### YOUR ASSIGNMENT:
Exact wording is required for every entry; transcribe all of them and leave the images out.

### Items listed in a dataset:
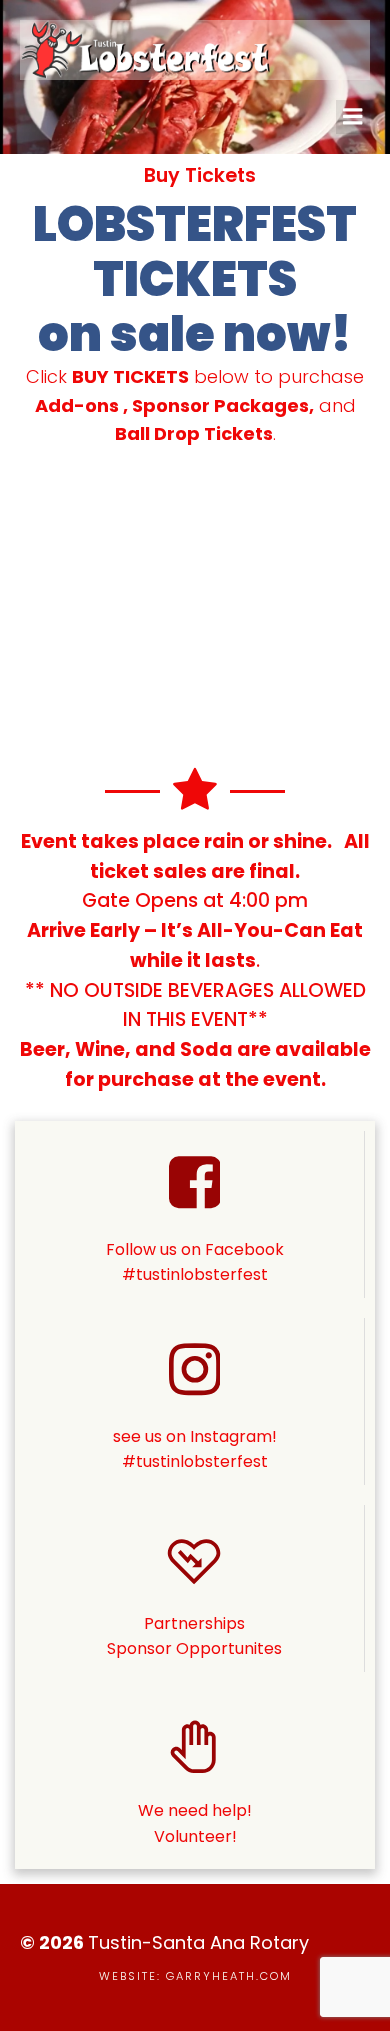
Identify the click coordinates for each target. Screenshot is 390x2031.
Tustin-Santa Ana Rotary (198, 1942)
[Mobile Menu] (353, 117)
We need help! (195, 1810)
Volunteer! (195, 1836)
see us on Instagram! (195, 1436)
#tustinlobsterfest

### RESULT OF THE EXERCISE:
Identify the click coordinates for each target. Screenshot is 390x2031.
Tustin-Santa Ana Rotary (198, 1942)
[Mobile Menu] (353, 117)
We need help! (195, 1810)
Volunteer! (195, 1836)
see us on Instagram! (195, 1436)
#tustinlobsterfest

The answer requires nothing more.